Many antepileptic drugs have been reported to cause reversible or permanent dysfunction of the vestibulocerebellum, which may result in various neurotological findings such as downbeat,10 gaze-evoked nystagmus,11 perverted head-shaking nystagmus and positional downbeat nystagmus.1214 Based on this scenario, the neurotological findings observed in our patient may also have been related to cerebellar dysfunction, especially of the flocculus and/or nodulus. Recently, the dysfunction of the nodulus/uvula in pregabalin intoxication was also suggested in other patient with perverted head-shaking nystagmus and positional downbeat nystagmus.13
There have been some evidences of cerebellar dysfunction in pregabalin intoxication.
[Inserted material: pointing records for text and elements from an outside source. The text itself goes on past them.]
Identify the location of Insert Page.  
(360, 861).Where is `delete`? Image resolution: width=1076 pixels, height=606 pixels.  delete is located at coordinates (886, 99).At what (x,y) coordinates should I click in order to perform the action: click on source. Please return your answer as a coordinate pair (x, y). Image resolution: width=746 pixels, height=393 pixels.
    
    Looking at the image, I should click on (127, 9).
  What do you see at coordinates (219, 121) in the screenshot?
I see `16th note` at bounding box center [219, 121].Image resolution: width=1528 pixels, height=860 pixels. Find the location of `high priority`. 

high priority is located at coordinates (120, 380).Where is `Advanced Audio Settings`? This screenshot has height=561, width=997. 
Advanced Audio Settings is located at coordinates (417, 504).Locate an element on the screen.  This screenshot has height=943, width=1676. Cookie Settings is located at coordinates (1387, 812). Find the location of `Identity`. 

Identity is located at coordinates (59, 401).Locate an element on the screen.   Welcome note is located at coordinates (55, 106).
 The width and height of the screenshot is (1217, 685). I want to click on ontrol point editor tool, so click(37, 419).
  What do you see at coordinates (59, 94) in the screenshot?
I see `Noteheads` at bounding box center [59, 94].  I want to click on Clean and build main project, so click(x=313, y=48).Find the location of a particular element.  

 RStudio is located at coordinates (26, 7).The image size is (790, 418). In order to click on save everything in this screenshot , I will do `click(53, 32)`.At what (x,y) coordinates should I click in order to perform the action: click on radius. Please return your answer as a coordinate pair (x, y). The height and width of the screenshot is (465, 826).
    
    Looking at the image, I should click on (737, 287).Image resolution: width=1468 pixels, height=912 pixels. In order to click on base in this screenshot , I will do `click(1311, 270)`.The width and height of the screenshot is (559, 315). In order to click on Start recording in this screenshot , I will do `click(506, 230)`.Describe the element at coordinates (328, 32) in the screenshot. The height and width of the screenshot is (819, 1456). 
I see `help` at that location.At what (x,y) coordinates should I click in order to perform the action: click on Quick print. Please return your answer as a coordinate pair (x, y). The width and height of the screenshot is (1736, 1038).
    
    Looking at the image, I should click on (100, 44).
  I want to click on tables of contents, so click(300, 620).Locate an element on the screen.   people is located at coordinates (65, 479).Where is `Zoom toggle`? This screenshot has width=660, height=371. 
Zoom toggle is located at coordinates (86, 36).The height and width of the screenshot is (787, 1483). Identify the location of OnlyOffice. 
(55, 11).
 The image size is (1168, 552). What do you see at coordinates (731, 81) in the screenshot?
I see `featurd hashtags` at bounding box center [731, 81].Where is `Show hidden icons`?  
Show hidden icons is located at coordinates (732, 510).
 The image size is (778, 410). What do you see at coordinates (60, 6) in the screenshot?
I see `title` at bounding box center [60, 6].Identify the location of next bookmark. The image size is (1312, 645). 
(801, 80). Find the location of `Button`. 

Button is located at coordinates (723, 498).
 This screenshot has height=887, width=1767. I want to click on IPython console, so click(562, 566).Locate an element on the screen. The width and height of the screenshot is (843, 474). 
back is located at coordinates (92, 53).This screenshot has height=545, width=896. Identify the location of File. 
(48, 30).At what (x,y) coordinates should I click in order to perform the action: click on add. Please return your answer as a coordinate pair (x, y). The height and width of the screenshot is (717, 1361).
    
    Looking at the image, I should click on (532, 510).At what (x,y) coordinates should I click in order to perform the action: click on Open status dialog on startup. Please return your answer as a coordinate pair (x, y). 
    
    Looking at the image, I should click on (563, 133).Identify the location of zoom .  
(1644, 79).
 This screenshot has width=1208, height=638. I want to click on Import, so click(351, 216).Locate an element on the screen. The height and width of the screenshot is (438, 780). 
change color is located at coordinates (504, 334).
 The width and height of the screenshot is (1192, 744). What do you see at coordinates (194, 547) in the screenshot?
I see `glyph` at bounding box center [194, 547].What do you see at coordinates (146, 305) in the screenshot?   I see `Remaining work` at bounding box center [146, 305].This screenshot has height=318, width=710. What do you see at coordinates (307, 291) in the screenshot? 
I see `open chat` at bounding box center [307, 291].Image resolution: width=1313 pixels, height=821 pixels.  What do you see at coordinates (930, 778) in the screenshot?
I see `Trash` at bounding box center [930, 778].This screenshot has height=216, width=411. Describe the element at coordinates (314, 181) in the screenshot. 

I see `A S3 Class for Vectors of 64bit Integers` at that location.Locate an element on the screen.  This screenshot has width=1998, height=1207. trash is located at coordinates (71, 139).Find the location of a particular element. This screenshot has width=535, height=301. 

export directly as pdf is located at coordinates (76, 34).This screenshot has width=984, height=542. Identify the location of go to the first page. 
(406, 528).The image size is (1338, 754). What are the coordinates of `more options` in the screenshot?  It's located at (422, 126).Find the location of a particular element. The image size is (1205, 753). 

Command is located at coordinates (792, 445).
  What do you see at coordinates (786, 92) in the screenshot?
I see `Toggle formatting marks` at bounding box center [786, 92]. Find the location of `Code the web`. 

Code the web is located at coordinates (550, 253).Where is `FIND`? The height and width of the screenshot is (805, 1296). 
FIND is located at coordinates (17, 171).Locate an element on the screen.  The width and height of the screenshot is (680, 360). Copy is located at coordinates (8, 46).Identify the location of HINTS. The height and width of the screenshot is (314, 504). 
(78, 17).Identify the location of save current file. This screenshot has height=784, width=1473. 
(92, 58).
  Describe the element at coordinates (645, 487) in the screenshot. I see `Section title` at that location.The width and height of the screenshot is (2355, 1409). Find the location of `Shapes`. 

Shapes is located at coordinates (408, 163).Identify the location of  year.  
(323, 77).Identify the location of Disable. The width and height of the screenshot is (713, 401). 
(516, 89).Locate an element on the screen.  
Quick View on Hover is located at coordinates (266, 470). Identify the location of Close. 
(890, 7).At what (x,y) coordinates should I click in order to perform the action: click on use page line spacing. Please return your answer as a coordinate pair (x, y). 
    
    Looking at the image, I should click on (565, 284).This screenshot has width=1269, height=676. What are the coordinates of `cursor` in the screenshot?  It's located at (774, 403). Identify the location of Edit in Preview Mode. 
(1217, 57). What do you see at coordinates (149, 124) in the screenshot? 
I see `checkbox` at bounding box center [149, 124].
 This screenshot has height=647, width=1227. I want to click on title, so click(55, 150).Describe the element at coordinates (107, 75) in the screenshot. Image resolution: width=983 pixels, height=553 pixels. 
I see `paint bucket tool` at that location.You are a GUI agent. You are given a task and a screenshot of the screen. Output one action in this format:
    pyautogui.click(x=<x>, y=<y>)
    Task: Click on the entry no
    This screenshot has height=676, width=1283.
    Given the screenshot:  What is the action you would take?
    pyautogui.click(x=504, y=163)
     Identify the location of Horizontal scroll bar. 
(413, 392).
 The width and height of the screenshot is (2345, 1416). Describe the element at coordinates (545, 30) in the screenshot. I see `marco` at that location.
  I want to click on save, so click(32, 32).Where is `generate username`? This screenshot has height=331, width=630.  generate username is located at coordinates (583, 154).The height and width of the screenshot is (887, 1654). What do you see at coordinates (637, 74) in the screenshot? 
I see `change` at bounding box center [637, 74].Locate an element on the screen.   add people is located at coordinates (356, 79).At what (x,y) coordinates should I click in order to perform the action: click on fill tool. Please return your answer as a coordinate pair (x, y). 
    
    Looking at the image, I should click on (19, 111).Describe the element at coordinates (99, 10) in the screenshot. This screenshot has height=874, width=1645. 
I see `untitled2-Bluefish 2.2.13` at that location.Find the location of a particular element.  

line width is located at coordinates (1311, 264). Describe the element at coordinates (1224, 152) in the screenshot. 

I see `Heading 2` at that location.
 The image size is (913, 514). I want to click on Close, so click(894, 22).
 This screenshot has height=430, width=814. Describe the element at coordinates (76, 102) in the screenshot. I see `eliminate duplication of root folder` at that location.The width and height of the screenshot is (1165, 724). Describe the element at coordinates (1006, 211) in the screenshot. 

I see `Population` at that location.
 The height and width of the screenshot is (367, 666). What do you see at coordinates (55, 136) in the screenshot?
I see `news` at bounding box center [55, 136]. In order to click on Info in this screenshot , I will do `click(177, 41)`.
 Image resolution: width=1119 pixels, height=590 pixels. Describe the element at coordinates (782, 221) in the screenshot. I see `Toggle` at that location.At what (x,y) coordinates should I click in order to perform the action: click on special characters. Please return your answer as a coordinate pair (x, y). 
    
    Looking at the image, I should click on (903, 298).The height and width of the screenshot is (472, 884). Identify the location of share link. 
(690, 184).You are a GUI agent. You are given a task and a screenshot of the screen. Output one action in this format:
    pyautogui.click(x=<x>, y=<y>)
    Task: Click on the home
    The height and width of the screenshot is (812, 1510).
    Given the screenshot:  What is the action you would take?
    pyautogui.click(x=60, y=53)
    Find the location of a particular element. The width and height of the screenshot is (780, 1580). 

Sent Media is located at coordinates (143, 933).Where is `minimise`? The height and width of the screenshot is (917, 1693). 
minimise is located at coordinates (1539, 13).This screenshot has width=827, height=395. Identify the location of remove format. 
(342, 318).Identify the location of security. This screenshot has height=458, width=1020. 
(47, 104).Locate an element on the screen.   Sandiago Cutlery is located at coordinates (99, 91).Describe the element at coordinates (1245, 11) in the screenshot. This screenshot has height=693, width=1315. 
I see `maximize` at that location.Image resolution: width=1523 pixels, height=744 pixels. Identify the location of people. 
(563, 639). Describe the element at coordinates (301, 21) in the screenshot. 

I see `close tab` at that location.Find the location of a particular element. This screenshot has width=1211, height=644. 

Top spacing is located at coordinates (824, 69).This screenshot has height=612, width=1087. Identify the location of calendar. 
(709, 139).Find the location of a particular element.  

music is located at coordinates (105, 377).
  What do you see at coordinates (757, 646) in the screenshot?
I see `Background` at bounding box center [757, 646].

Similar to gabapentin, the main site of pregabalin action appears to be a specific subtype of the α2-δ subunit of voltage-dependent calcium channels, which are widely distributed throughout the peripheral and central nervous systems.15 The highest level of expression of these channels has been found in the cerebellum and in the hippocampus, and their dysfunction or decreased activity level has been linked to ataxia and cognitive impairment.6 Similar to the case described here, reduced VOR gain at high-stimulus frequencies was observed in a previous animal study based on mice that carried mutations in genes that encode the ion pore of the P/Q calcium channel (Cacna 1a).16
In conclusion, our case demonstrates pregabalin intoxication could evoke transient positive horizontal HIT as another indicator of cerebellar dysfunction.


Conflict of interest

The authors have no conflicts of interest to disclose regarding this manuscript.

Figure 1.
A. Diffusion-weighted image shows no abnormality. B. The response of bithermal caloric test is preserved.